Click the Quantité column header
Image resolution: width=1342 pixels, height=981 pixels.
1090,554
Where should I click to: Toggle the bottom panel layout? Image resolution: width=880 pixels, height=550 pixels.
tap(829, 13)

__________________________________________________

# About this task
Could you output the records in full, exactly as written?

# Result below
Click the Quantité column header
Image resolution: width=1342 pixels, height=981 pixels.
1090,554
Where should I click to: Toggle the bottom panel layout? Image resolution: width=880 pixels, height=550 pixels.
tap(829, 13)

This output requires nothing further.